Copy out, unchanged, the entries below from the "Instruction: Click list" line to the final line. Omit pictures.

[Start of Attachment]

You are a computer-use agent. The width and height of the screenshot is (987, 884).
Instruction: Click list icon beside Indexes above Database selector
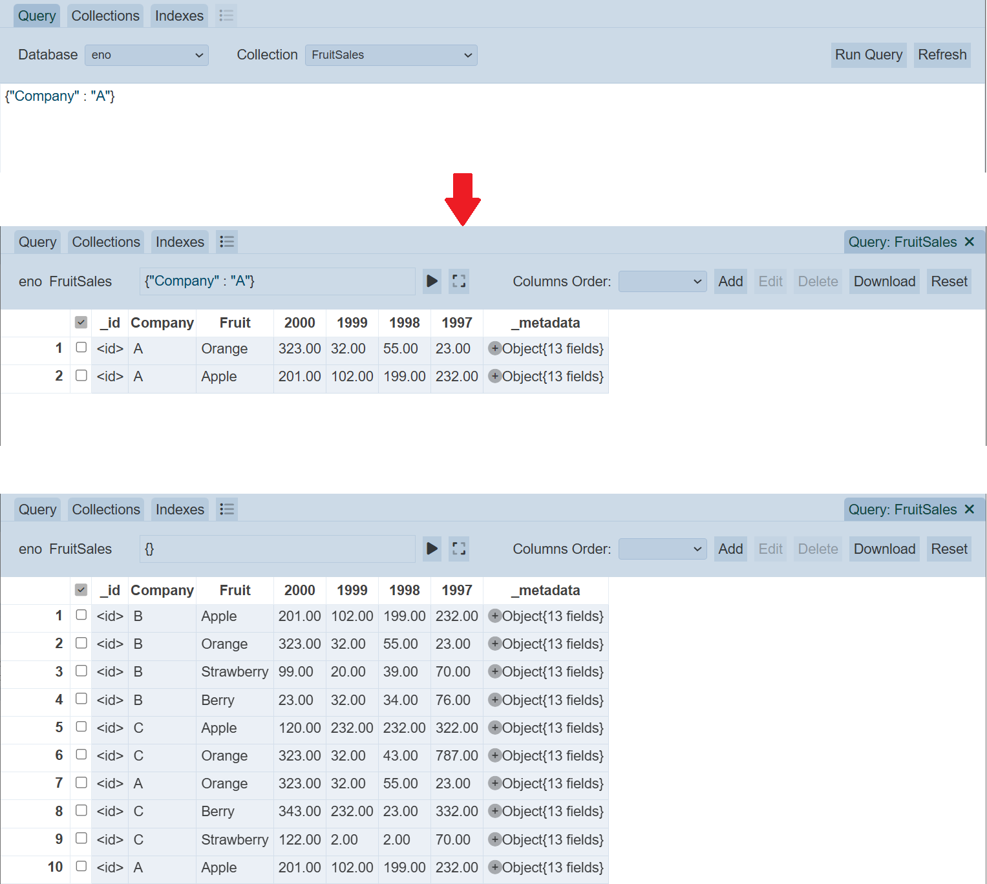click(x=226, y=16)
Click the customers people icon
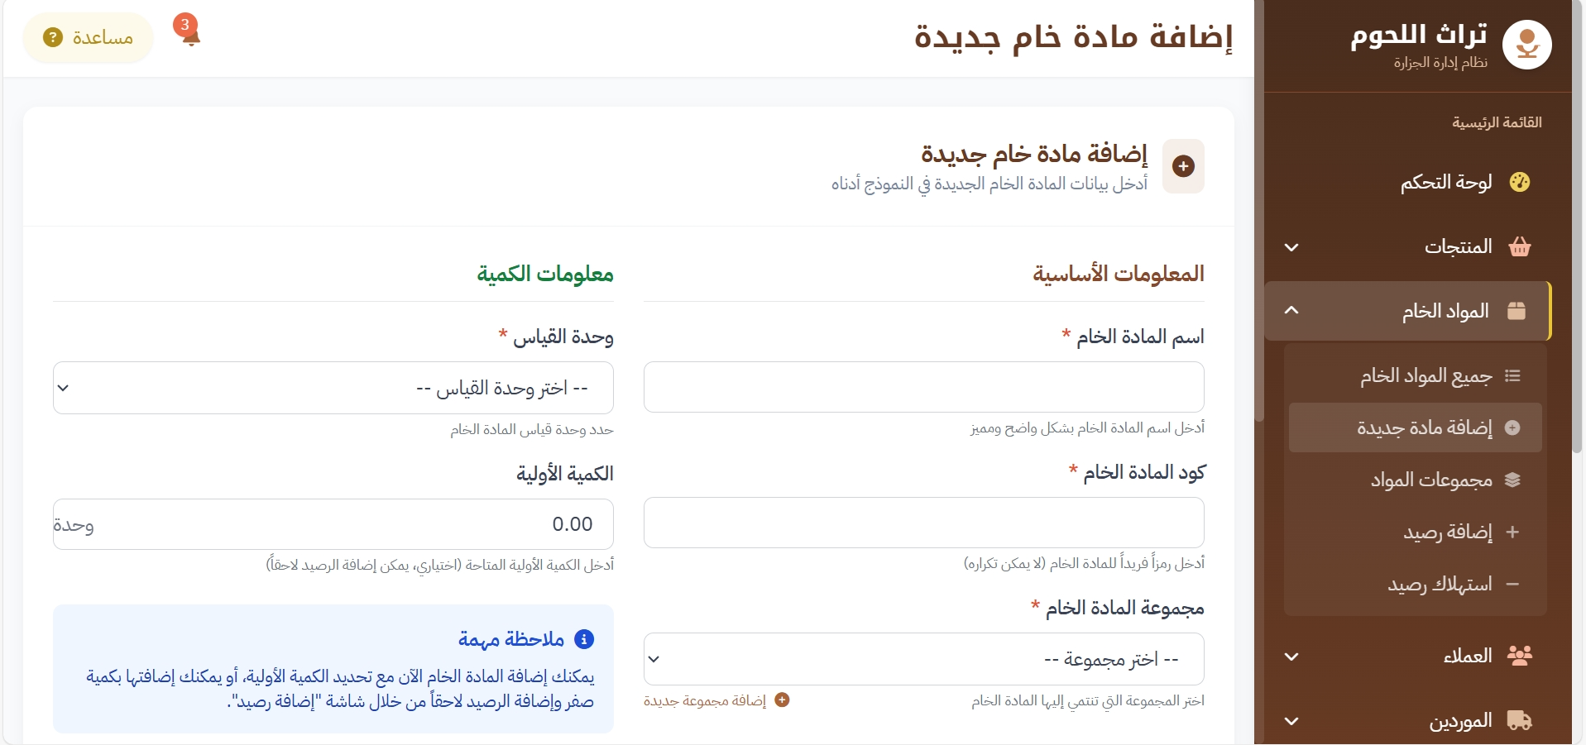This screenshot has width=1586, height=745. point(1519,656)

[End of Attachment]

(Task answer):
Instruction: Click list icon beside Indexes above Database selector
click(x=226, y=16)
Click the customers people icon
This screenshot has width=1586, height=745. point(1519,656)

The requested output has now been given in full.